M. LE PRÉSIDENT donne lecture de la lettre n° 44 adressée par M. le Résident supérieur le 6 février 1919 en complément de l’arrêté précité, indiquant les principales questions qui devront être envisagées par la commission. Il s’agit:
1° De déterminer l’emplacement de la future station.
M. LE PRÉSIDENT. – Conformément aux suggestions de Monsieur le Résident supérieur, nous avons envoyé de Kampot plusieurs missions à l’effet de reconnaître la chaîne au delà de Popok-Vil. Ces missions au nombre de trois ont fait des travaux intéressants; la mission Belou a remonté la rivière de Popok-Vil jusqu’à son origine à une dizaine de kilomètres vers le N.-O.,la mission Boutier a suivi les crêtes et la série des plateaux qui s’échelonnent vers le Nord, la mission Kim Teng a reconnu la vallée du Kamchay.
Toutes trois ont convergé vers le chapeau Chinois, pic culminant qui domine toutes les hauteurs à une soixantaine de kilomètres de Kampot. Mais aucune n’est revenue avec des notions particulières, à utiliser pour l’établissement de la station ni avec quelque indication concernant le fameux lac central dont les indigènes affirment l’existence. Dans ces conditions, Messieurs, je crois qu’il y aurait lieu d’examiner, avant tout autre, l’emplacement situé au dessus de l’ancien Tiong-Poch, dénommé aujourd’hui Bokor, qui domine le versant maritime de la Côte d’Opale, emplacement sur lequel l’attention s’est portée plus spécialement jusqu’à ce jour. Nous verrons d’abord si le terrain se prête à l’établissement d’un poste, puis nous étudierons les questions subsidiaires qui s’y rattachent, à savoir l’alimentation en eau potable, l’éclairage, les moyens de transport, etc.
le village indigène formera un quartier à part suffisamment éloigné pour ne pas gêner le centre européen
La future station devra comprendre les installations suivantes:
1° un bungalow hôtel, avec un terrain de quelque étendue pour prévoir toute extension nécessaire dans l’avenir;
2° les villas du Protectorat, de la Résidence de Kampot et deux chalets pour familles nombreuses;
3° des bâtiments administratifs: Travaux publics avec magasin et ateliers postes et télégraphes, garde indigène, prison, infirmerie.
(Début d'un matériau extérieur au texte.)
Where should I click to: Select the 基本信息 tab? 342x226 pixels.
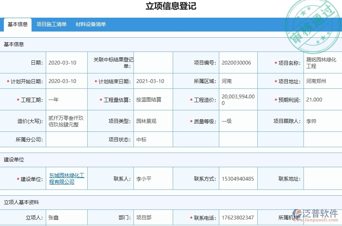(x=17, y=24)
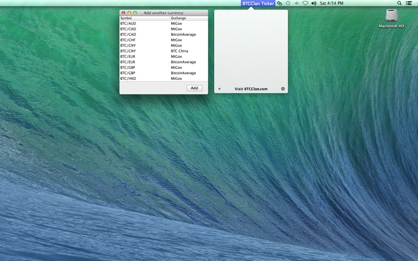Select the BTC/EUR BitcoinAverage row
Image resolution: width=418 pixels, height=261 pixels.
click(164, 62)
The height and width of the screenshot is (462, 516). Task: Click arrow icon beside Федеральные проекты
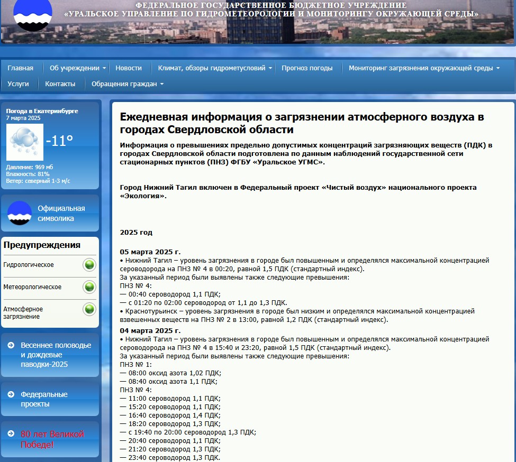tap(11, 394)
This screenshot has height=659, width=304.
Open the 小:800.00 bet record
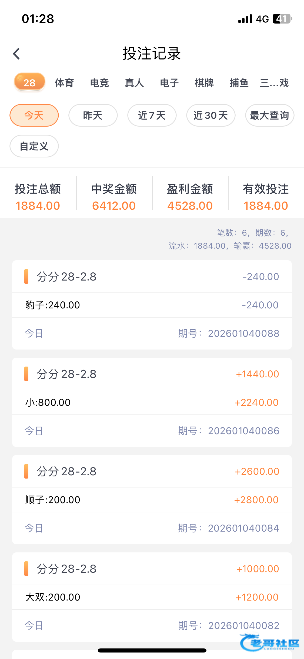click(x=152, y=402)
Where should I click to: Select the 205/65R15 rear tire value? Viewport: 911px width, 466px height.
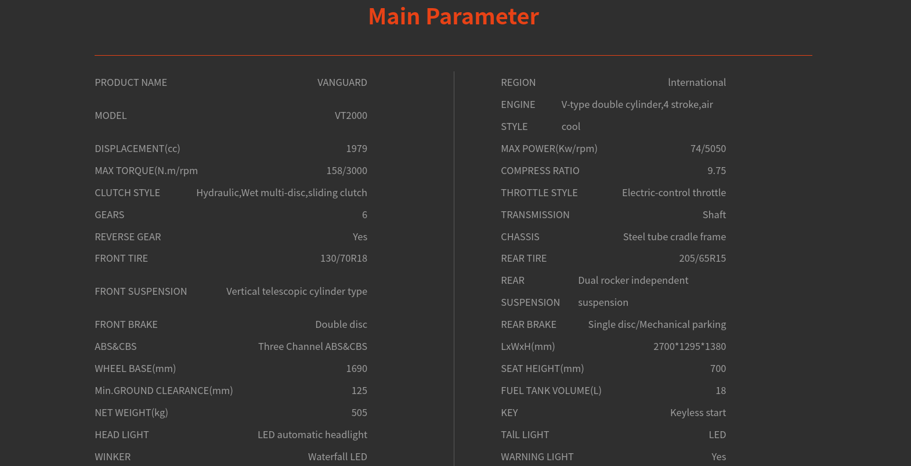coord(702,258)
4° le village indigène avec son marché qui formeront un quartier à part suffisamment éloigné pour ne pas gêner le centre européen.
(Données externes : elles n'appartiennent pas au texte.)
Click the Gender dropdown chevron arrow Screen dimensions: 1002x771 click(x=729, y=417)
5° des terrains à lotir et à bâtir pour être cédés aux particuliers.
On commence à délibérer sur le terrain. M. JUBIN montre sur la carte l’espace compris entre le pic du Bokor et le lieu dit des Champignons. C’est là que dans le projet primitif on avait fixé la place du bungalow et le point d’aboutissement de la route de grand tourisme.
Il y là une espèce de plate-forme assez vaste, dont les avancées prennent vue sur la mer; elle correspond à la cote 1053 indiquée sur la carte. Les autres bâtiments prendraient place en arrière et de chaque côté de ce point central, et pourraient se développer au besoin sur une étendue de plusieurs kilomètres. La Résidence supérieure particulièrement s’installerait sur les terrasses qui occupent la partie supérieure du pic ou Phnom Bokor.
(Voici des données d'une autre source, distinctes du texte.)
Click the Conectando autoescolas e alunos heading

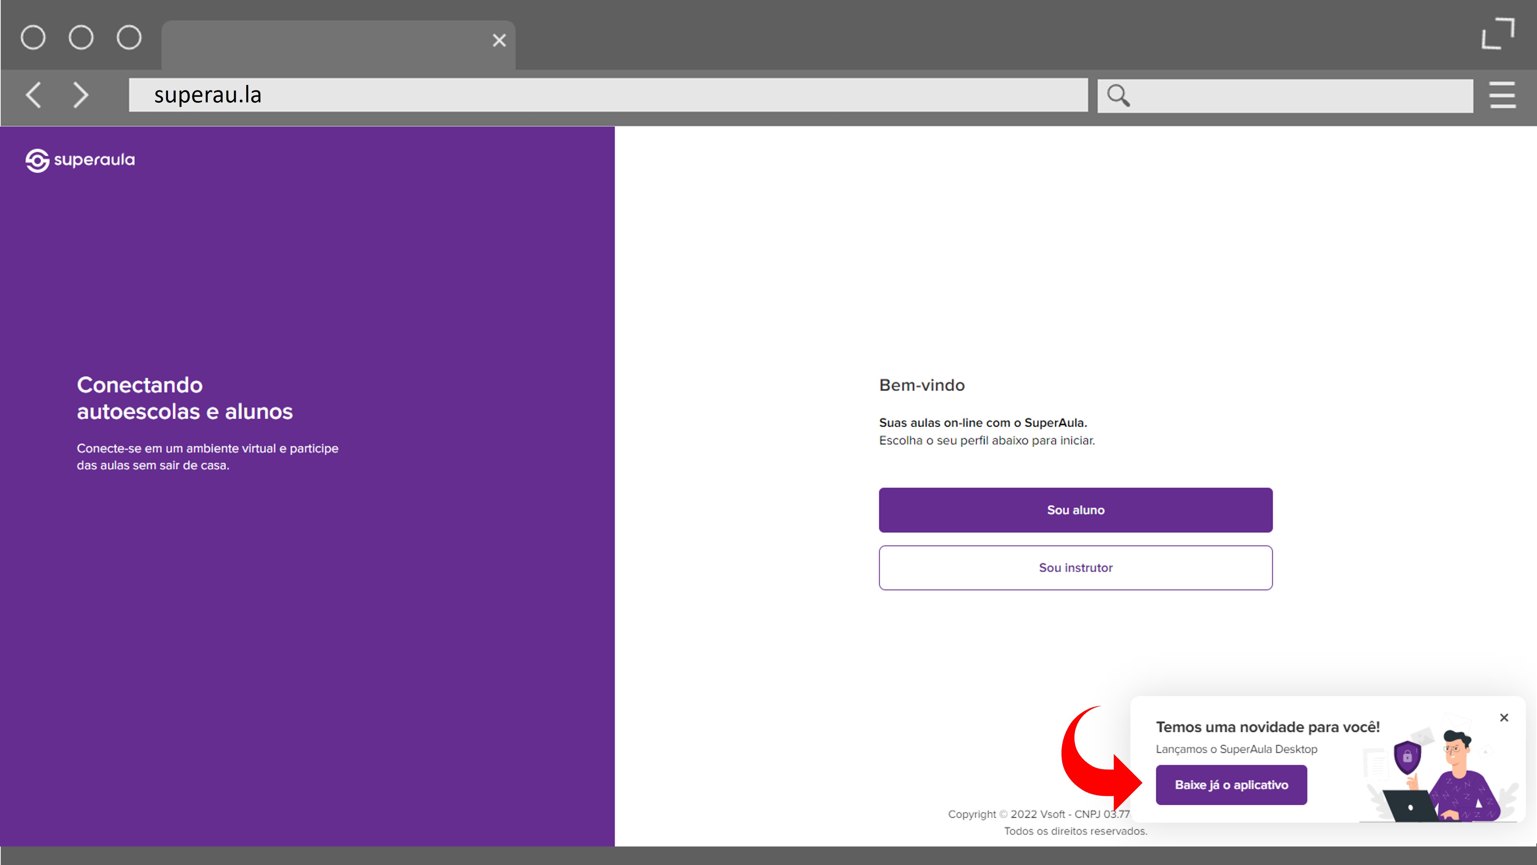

Quelqu’un demande si toute cette étendue offrira une assiette suffisante aux bâtiments que l’on veut construire, et si en raison des nombreux mamelonnements et déclivités de cette crête il ne sera pas nécessaire de faire de grands remblais qui exigeront un travail et des frais considérables. Par endroits même, si l’on veut rechercher un plan uniforme, il semble que ces remblais devront atteindre 2 mètres. En principe il vaudrait mieux asseoir les bâtiments sur le terrain naturel.
M. BAUER. — Dans tous les cas point n’est besoin d’un grand plateau naturel pour ce que vous voulez faire. Quand on veut comme ici construire une ville en longueur, et donner à l’ensemble un assez grand développement, on peut s’arranger avec les vallonnements, les plans réduits et les replis de terrain qu’on rencontre. Les grands terrassements ne sont pas toujours indispensables, et il n’apparaît pas qu’il y ait intérêt à chercher une surface plate ni des alignements parfaits.
On se rallie à cette opinion, et l’emplacement est adopté en principe. Il appartiendra au service technique d’établir un plan de lotissement pour l’attribution des terrains aux divers établissements et aux particuliers.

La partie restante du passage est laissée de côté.